From the opening fiddle introduction to 'O Mary Don't You Weep', Springsteen treated the songs not as museum relics but as though they were entirely vital and vibrant. The audience might have come out of curiosity, but within the first few seconds of the opening number everyone was clapping and singing along. Springsteen smiling broadly, his leg occasionally cocked and his guitar held high as if holding a machine gun. On stage, he has rarely looked as if he's having so much fun.

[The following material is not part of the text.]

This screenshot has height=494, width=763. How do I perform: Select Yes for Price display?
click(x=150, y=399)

Without his trusted E Street Band or his trademark Telecaster guitar, this was an evening liberated from the regular rituals; no one was expecting to hear 'Born to Run' or 'Born in the USA', and when Springsteen did drop in one of his own songs - 'Johnny 99', 'Cadillac Ranch', 'You Can Look (But You Better Not Touch)' and 'Open all Night' - they were so radically reinterpreted as to be virtually unrecognisable.
The symbolism of returning to Hammersmith was not lost on Springsteen, who admitted that the building held many ghosts and memories. When he first played here he was a young man feeling trapped by future expectations; 30 years on, and while many of his contemporaries remain imprisoned by their pasts, Springsteen remains determined to keep moving forward.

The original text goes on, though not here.